Author: Robert Hyatt

Date: 18:41:44 01/29/06

Go up one level in this thread


On January 29, 2006 at 12:34:55, Mark Rawlings wrote:

>On January 29, 2006 at 10:45:28, Robert Hyatt wrote:
>
>>On January 29, 2006 at 09:52:57, Kurt Utzinger wrote:
>>
>>>On January 29, 2006 at 09:38:56, Majd Al-Ansari wrote:
>>>
>>>>I have a completely different result.  I see quite a big difference and many
>>>>"won" games are now won instead of drawn.
>>>
>>>      Please be good enough to present those results
>>>      here.
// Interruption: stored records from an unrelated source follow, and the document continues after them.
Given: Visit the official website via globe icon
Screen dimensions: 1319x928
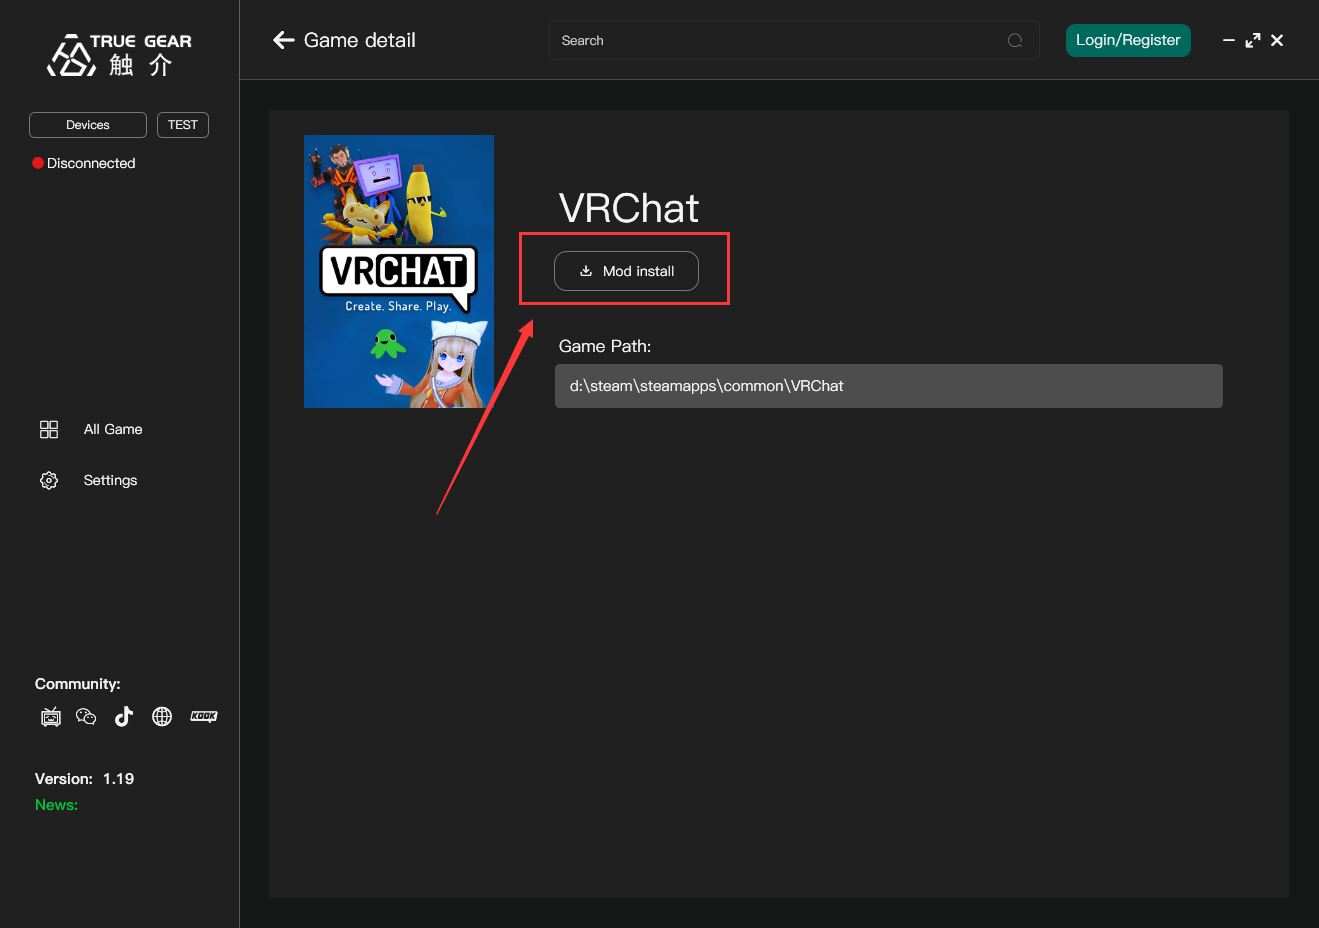Looking at the screenshot, I should pyautogui.click(x=161, y=716).
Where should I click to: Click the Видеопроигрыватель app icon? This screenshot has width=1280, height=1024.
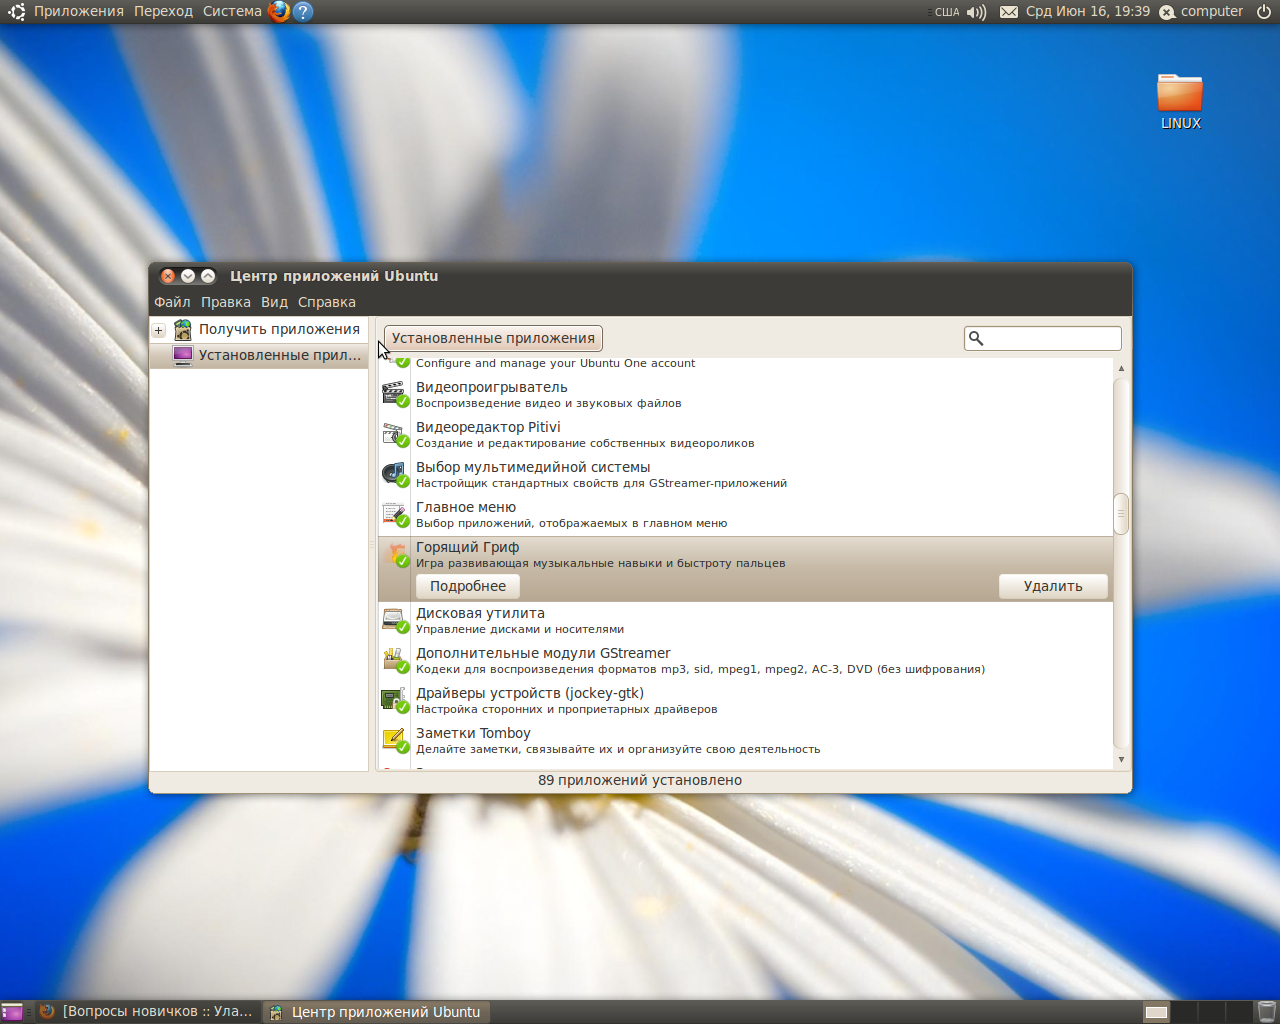pos(394,393)
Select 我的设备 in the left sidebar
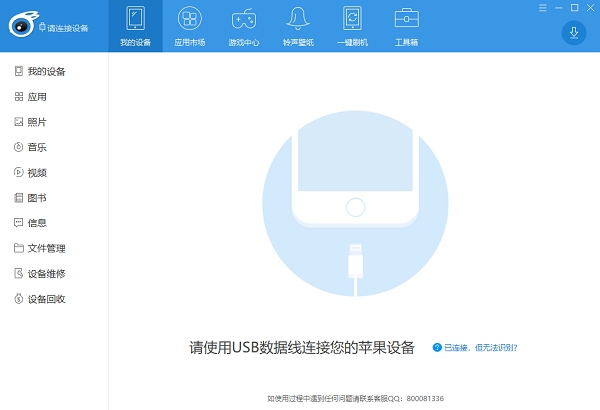Viewport: 600px width, 410px height. point(45,72)
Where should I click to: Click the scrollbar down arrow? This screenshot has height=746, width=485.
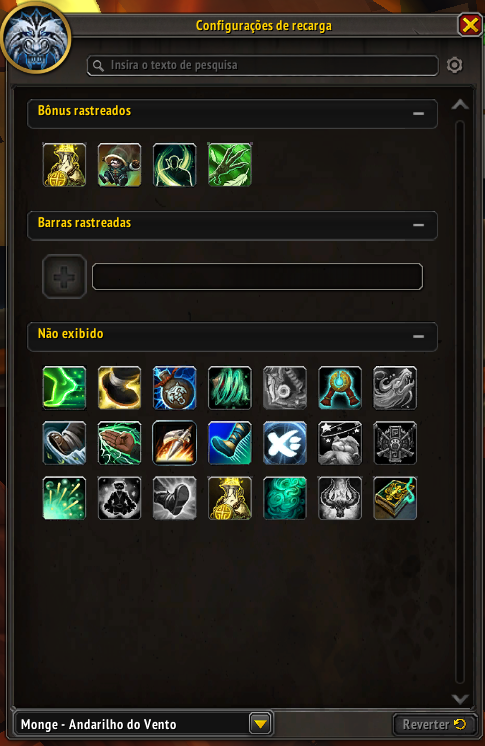(x=460, y=698)
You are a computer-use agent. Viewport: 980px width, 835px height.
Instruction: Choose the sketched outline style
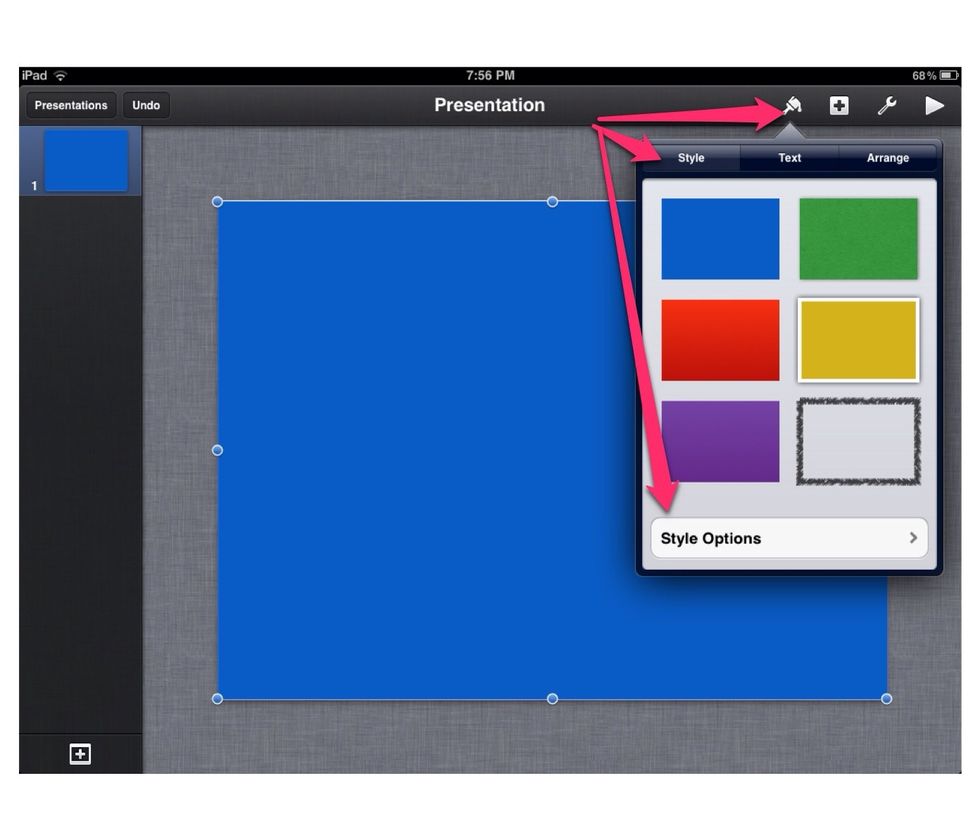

This would be of great interest.
>>>      Kurt
>>>
>>>I have checked out quite a few games
>>>>and I will say that EGTB's greately improve endgame play for Rybka, and plug a
>>>>lot of holes.
>>>
>>>      This is contrary to long experience with other engines
>>>      where you can almost see no difference regarding overall
>>>      score after playing some hundred games.
>>>      Kurt
>>>
>>> EGTB are especially important if the other side has them.  Not
>>>>having them will leak a lot of points.  Still there is quite a ways to go for
>>>>Rybka when endgames are concerned.  It still plays some endings horribly.  But
>>>>the gaps are getting smaller and smaller and I am very interested to see how
>>>>Rybka will be with beta 14 (EG knowledge added).
>>
>>
>>One note:
>>
>>Playing EGTB vs NoEGTB to see if EGTB helps is probably the wrong way to measure
>>the experiment.  It is more useful to take a known good program _with_ EGTBs,
>>and play your favorite engine against it, with your engine not using 'em, then
>>playing again with 'em.  If the opponent doesn't have 'em, then your not having
>>them might not expose the problem as well as making sure your opponent can
>>always win those tricky cases and you now have to rely only on your eval to hang
>>on...
>
>
>One thing that makes a comparison difficult when you play a program with and
>without tablebases is that there's probably a lot of basic endgame knowledge
>that  is not programmed into the engine because the author knew he was going to
>use tablebases.  For example, a program may not have the knowledge to win kbn vs
>k without tablebases, but the author could have added the extra code if he
>wanted to.  I assume that some endgame knowledge was removed from crafty years
>ago when tablebases became common.
>
>Tablebases vs no tablebases would be a good thesis topic for someone!
>
>Mark


Actually, I never removed anything at all.  Crafty can still win KBN vs K, or KQ
vs KR, or KP vs K (when it is winnable) easily without endgame tables.  I always
assumed that not everyone would have them...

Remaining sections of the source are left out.